** What to work on **
The answer must consist solely of the lines from the line with "Where should I" to the end of the data below, transcribed exactly and with no pictures.

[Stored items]
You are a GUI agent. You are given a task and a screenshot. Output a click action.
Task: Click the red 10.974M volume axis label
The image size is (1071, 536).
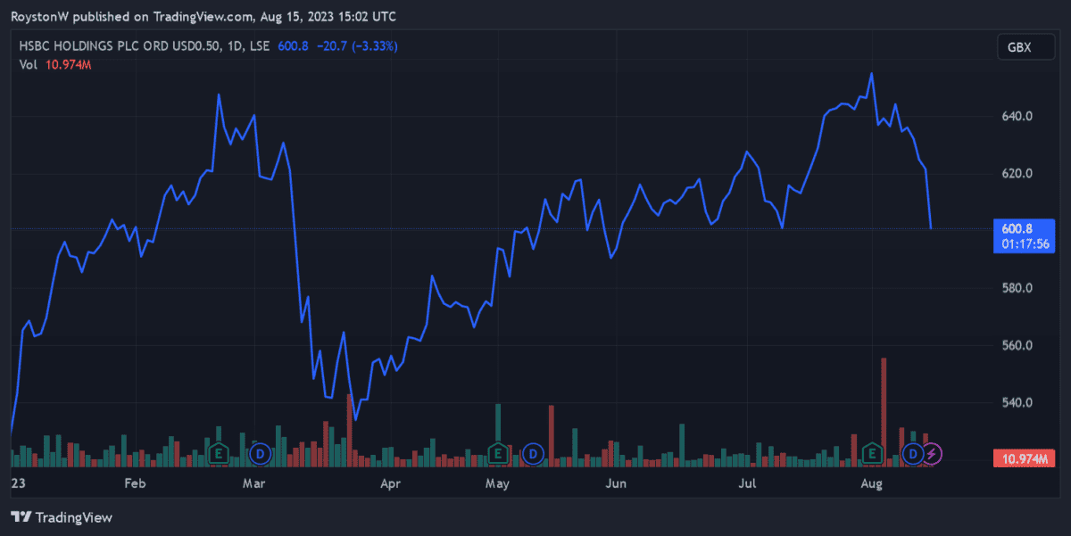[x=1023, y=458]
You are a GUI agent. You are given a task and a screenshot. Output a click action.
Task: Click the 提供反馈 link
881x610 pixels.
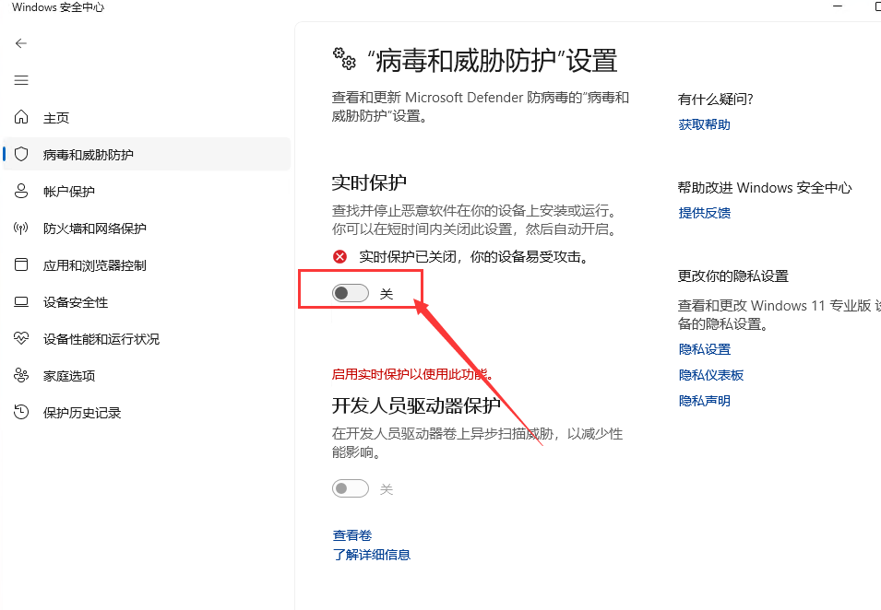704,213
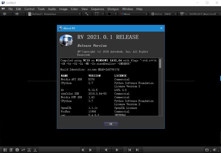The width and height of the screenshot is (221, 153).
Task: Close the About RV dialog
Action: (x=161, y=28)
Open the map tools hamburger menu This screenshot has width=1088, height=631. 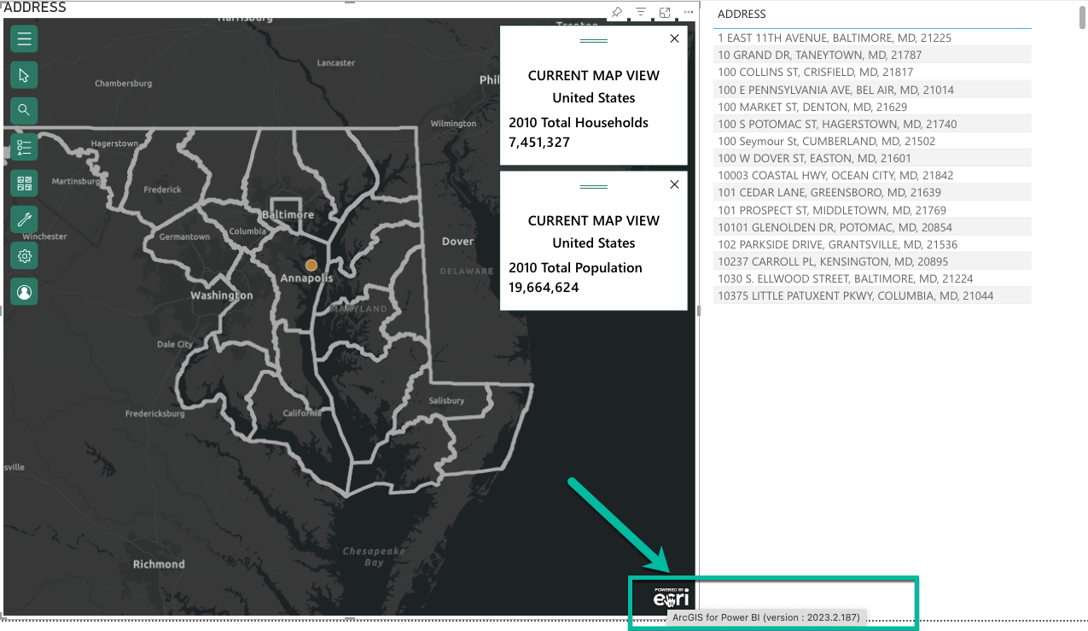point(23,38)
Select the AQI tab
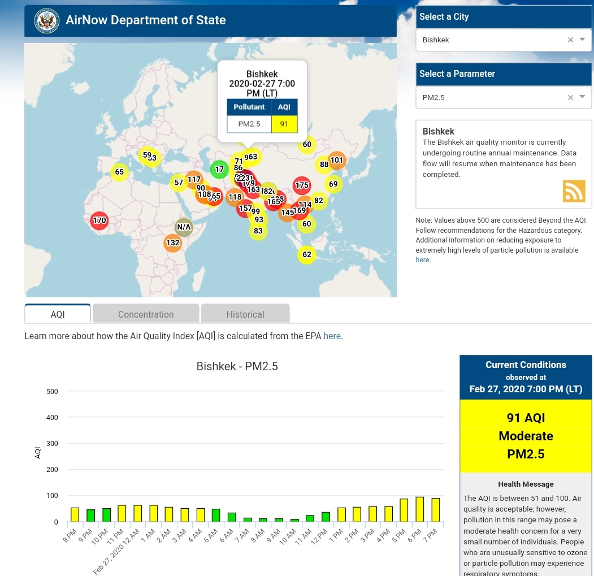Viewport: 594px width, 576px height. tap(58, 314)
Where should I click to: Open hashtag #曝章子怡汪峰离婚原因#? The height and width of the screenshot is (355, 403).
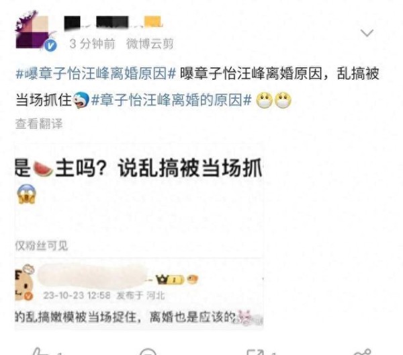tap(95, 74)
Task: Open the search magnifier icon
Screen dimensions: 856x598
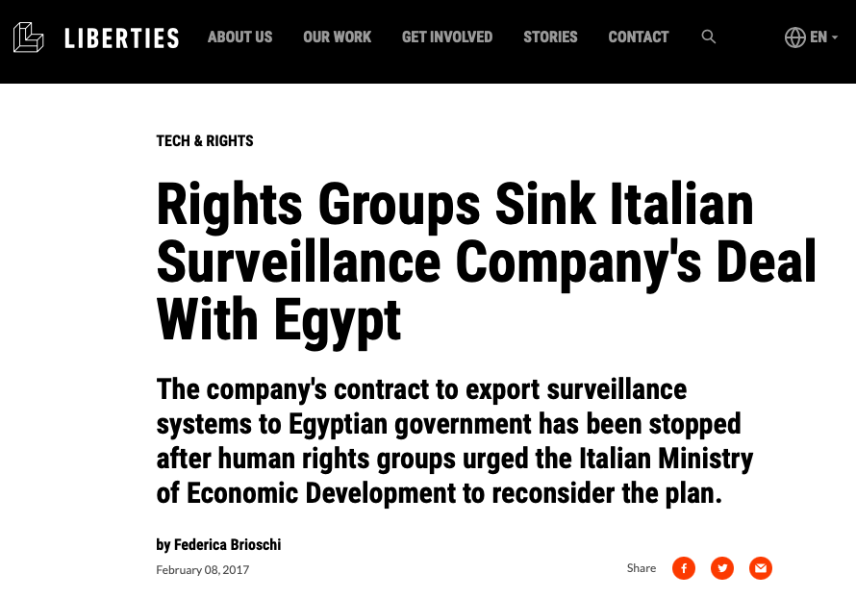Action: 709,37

** Exercise output **
Where should I click to: Open hashtag #曝章子怡汪峰离婚原因#? The height and width of the screenshot is (355, 403).
tap(95, 74)
Task: Open the search magnifier icon
Screen dimensions: 856x598
Action: 709,37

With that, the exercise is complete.